Your question refers to several points that warrant some discussion. The value of 50 mSv in a year that you quote is a number recommended by the Health Physics Society (HPS) in a position paper in 2010, recently updated in 2019. It was stipulated as a value below which the HPS recommended that we should not attempt to quantify health risks. A similar recommendation applied to the dose of 100 mSv accumulated over a lifetime. Both of these doses were intended to represent doses in excess of natural background radiation doses. There is considerable uncertainty associated with the estimation of risk from relatively low doses, and this accounts for this caution by the HPS and other groups (this is discussed a bit more later in this discussion). This does not mean, however, that there is no risk, but rather that there may not be any risk and, if there is, we are not certain about how to quantify it. Regarding the 50 mSv per year value that represents the occupational annual effective dose limit for most radiation workers in the United States, this was established in consideration of the belief that it represented a sufficiently safe level such that workers so exposed would not be experiencing appreciable risk of serious health consequences beyond what accrues to most other workers employed in other safe work environments.

It is important to recognize, however, that all facilities licensed to conduct activities involving radioactive materials and radiation sources, in addition to having to abide by dose limits, are required to institute a program for maintaining workers' doses at levels as low as reasonably achievable (ALARA). This philosophy results in occupational doses among typical radiation workers that are considerably below the allowed annual limits. The average annual effective dose for all occupational workers in this country is less than 10 percent of the 50 mSv limit, and most radiation workers receive less than 10 mSv per year. Many other countries have adopted the International Commission on Radiological Protection (ICRP) recommendations of a 20 mSv per year occupational effective dose limit with allowances to go as high as 50 mSv per year so long as the average annual dose over five years does not exceed 20 mSv .
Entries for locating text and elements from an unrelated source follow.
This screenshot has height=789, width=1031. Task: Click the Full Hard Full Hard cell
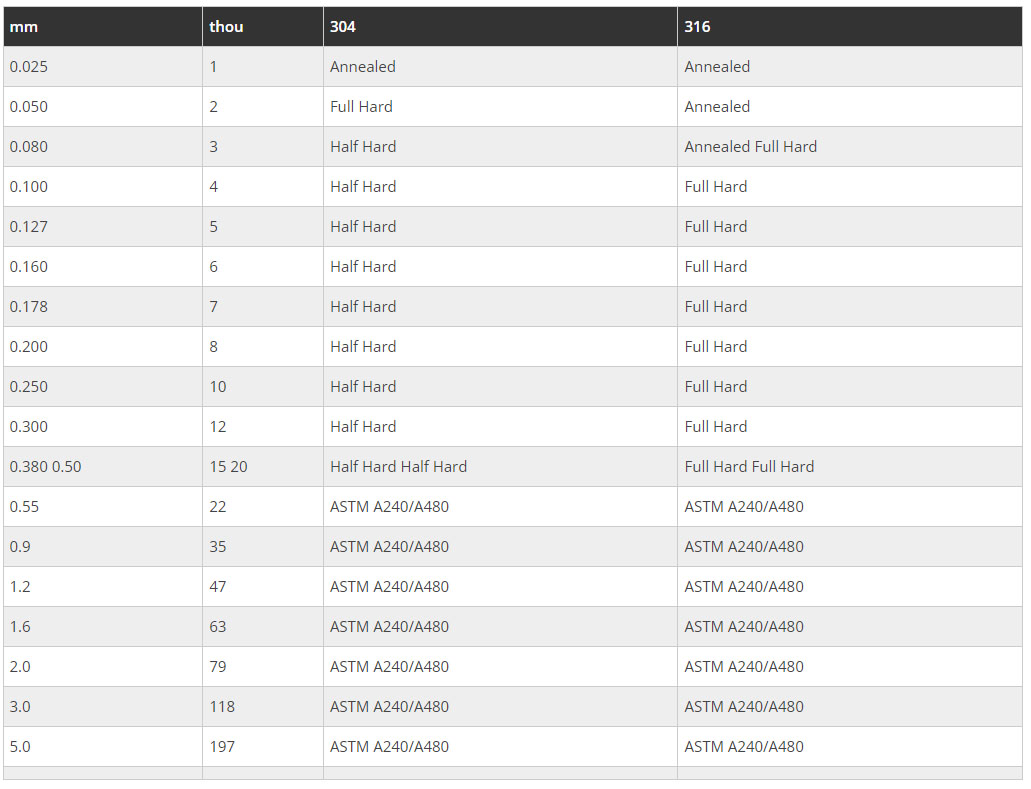click(749, 467)
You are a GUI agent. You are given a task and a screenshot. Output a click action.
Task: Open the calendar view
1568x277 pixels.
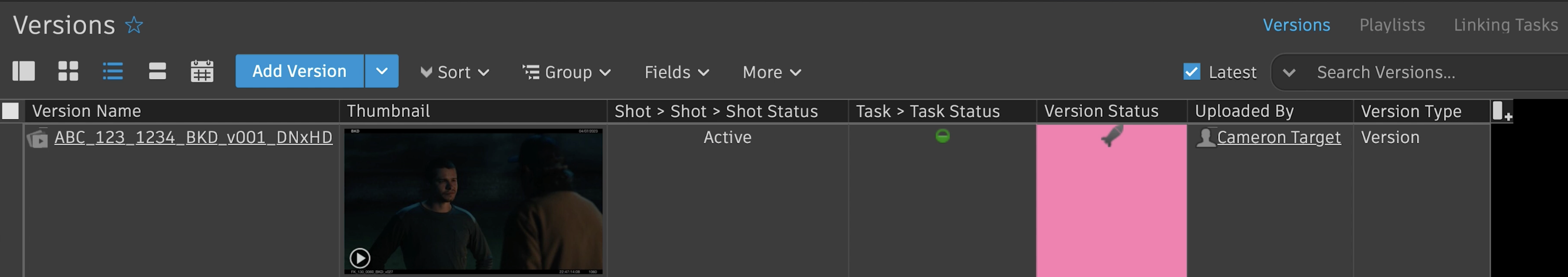click(201, 71)
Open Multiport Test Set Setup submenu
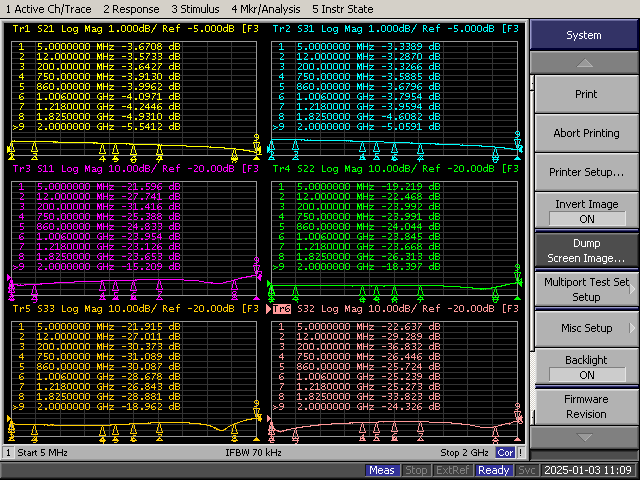Viewport: 640px width, 480px height. coord(586,289)
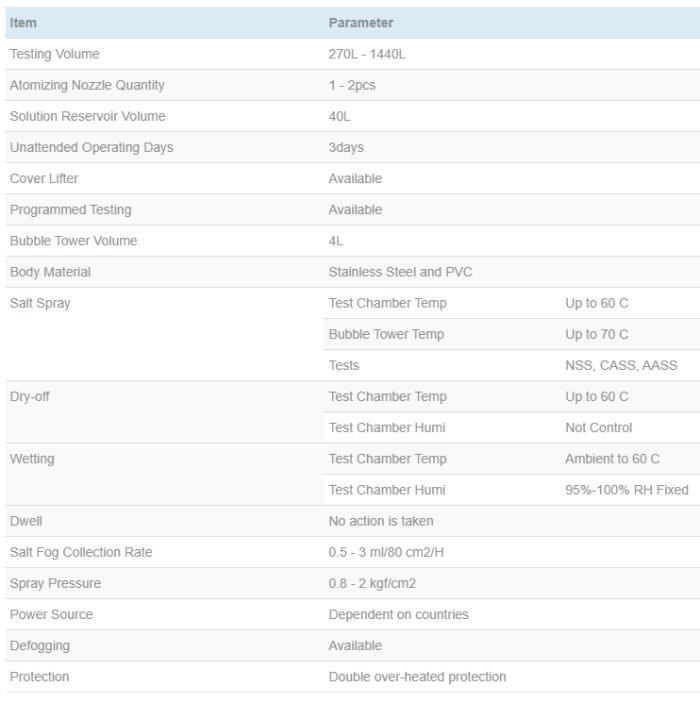
Task: Click the Item column header
Action: tap(23, 23)
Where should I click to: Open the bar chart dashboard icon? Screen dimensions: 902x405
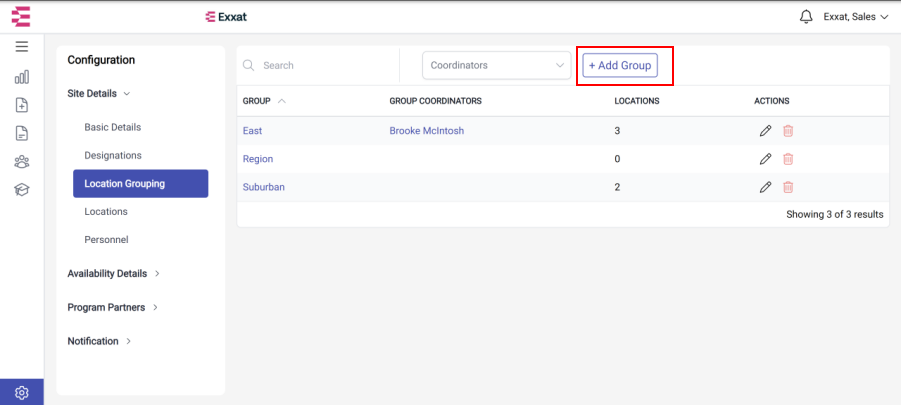(x=22, y=77)
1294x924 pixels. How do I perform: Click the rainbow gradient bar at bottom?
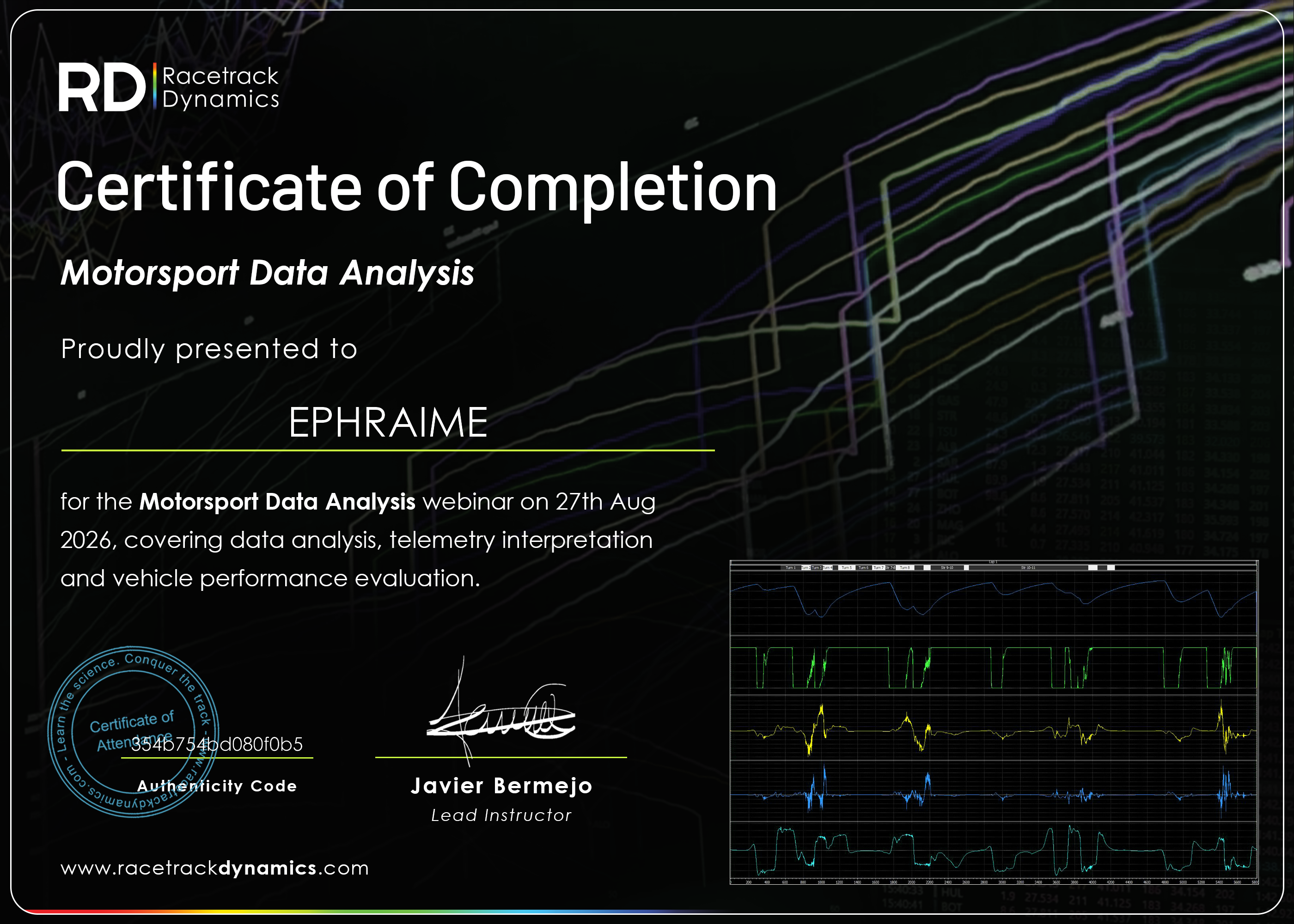pos(364,912)
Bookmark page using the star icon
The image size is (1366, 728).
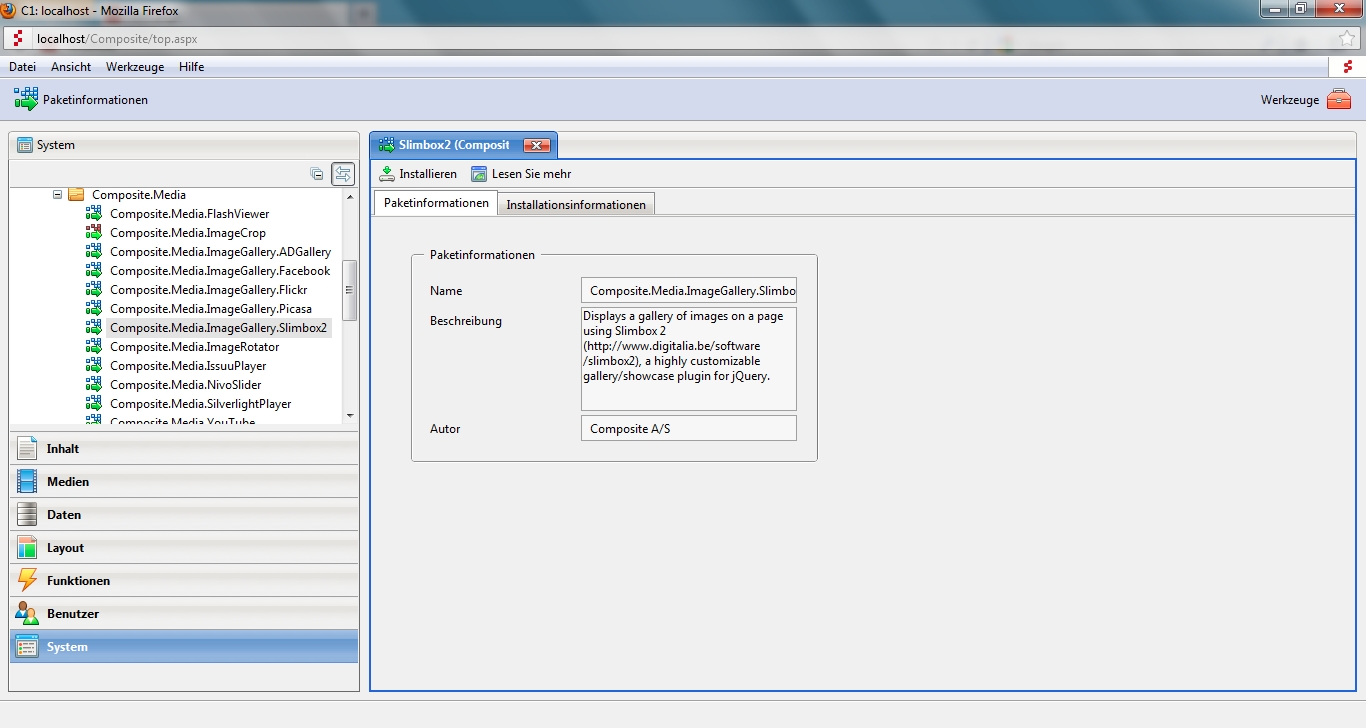tap(1347, 39)
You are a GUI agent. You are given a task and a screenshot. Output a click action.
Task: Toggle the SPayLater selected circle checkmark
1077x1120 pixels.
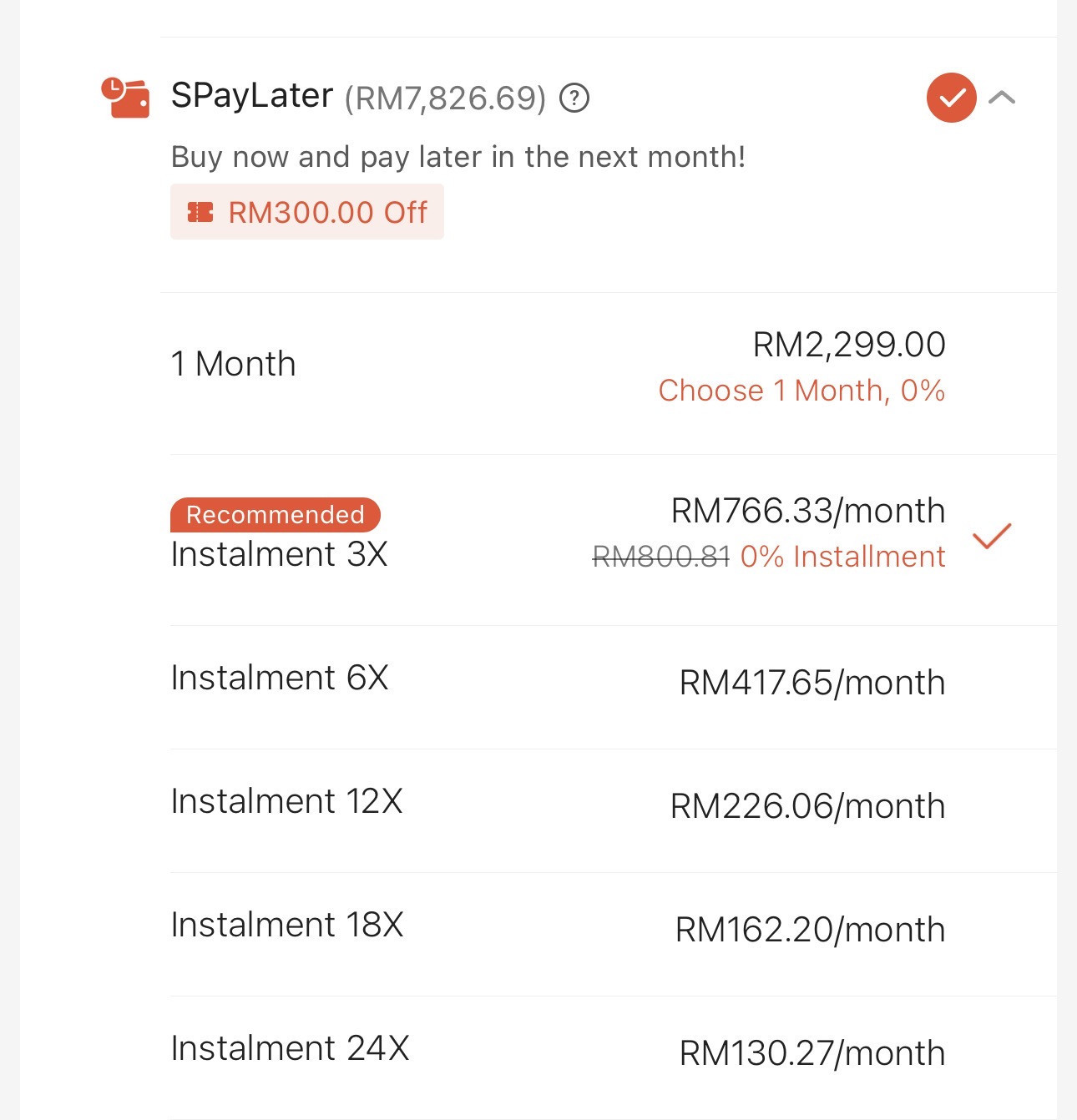coord(952,98)
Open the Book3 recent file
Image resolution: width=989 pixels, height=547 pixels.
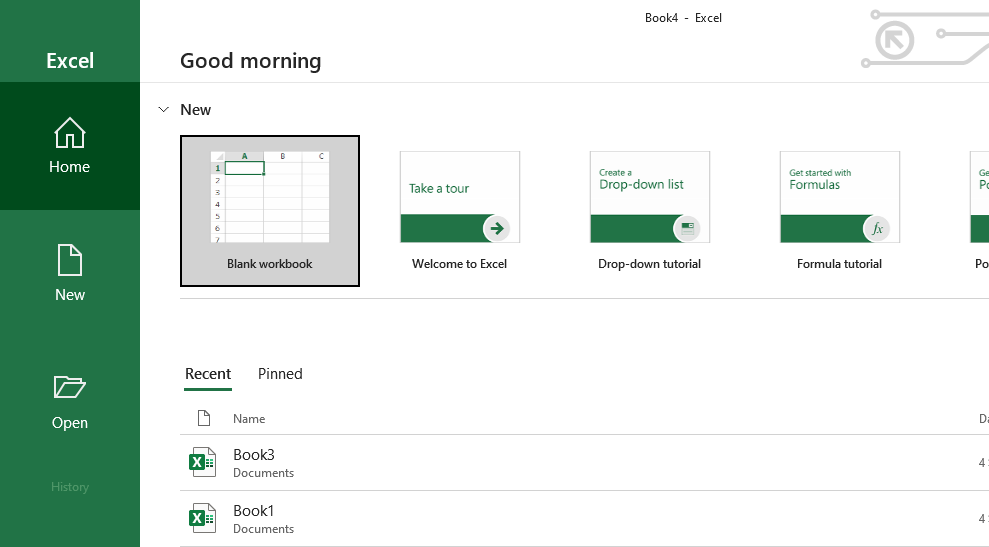point(254,455)
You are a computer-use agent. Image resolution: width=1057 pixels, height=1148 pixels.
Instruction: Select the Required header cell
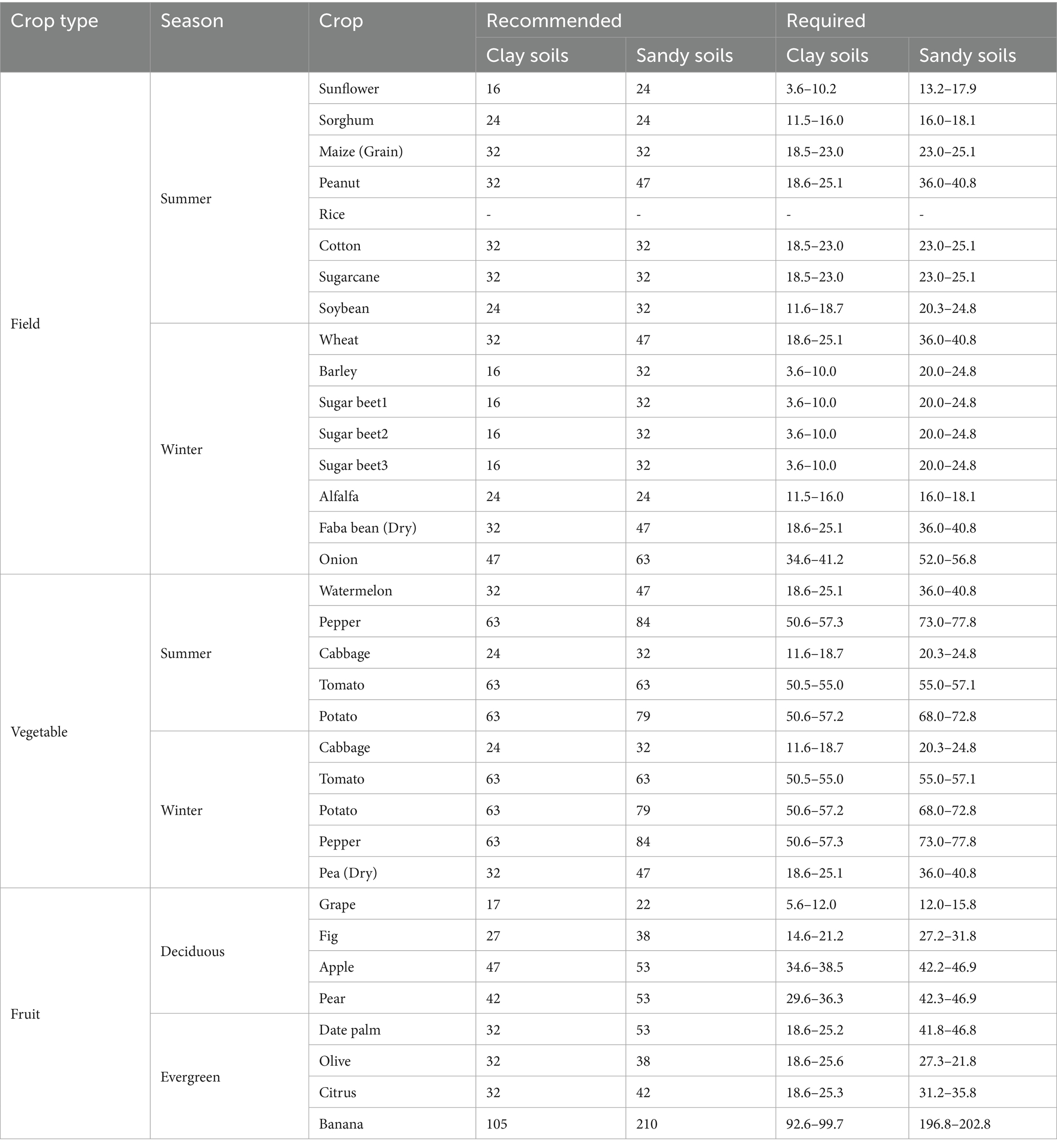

While the annual dose limits represent the maximum allowed annual doses for routine operations within a licensed facility, most workers, as we noted, actually receive much less. The National Council on Radiation Protection and Measurements (NCRP) has recommended in its Report 116, Limitation of Exposure to Ionizing Radiation, that an individual's cumulative occupational effective dose not exceed the worker's age multiplied by 10 mSv. Thus, for a 65-year-old worker, the NCRP would recommend a cumulative occupational effective dose of no more than 650 mSv. This recommendation has not yet become a legal requirement for facilities licensed by the U.S. Nuclear Regulatory Commission and Agreement States, which represent the major licensing and enforcement groups in the United States. Similarly, the ICRP has stated that a worker's lifetime cumulative dose should not exceed about 1 Sv.

If we consider your hypothetical worker who receives 30 mSv per year and assume he/she receives this same annual dose throughout his/her career, from perhaps age 18 through age 65, his/her cumulative dose would be 1.41 Sv. This would be more than twice the NCRP recommended value and about 40 percent more than the ICRP recommendation, but still within legal limits, although possibly not within ALARA limits, depending on the exposure conditions. Using ICRP risk estimates, such an occupational dose would result in about a 5 percent probability that the radiation received would cause the worker's death and would be associated with a reduction in life span of about six months. Other professional and recommending organizations, such as the ICRP, have concluded that doses as high as 100 mSv delivered over any time interval up to a year would produce no significant measurable effect.  

You are correct in saying that the radiation itself is not stored up by the body, but the rationale used in radiation protection for restricting cumulative doses has been that the probability of inducing certain serious effects, such as cancer, is proportional to the dose. This leads to a conclusion that, although the radiation does not accumulate in the body, the risk is cumulative, and provides grounds for limiting lifetime doses as well as annual doses. Most of the actual risk data that we have are based on high doses (greater than 100 mSv) received over a very short time. We project risk from these data to lower dose levels of the magnitude that might be expected, for instance, for occupational workers whose doses are generally low and received at low dose rates. The fact that we have assumed this extrapolation (usually referred to as the linear no-threshold [LNT] extrapolation) to be valid has been the cause of much controversy in the field of radiation protection. There is considerable laboratory evidence that low doses of radiation, even levels similar to and exceeding the annual dose limits that now prevail, have a radioprotective effect, and many health physicists and radiobiologists do not feel that we should be applying the LNT approach to estimate risk at occupational dose levels or at even lower levels encountered by members of the general public.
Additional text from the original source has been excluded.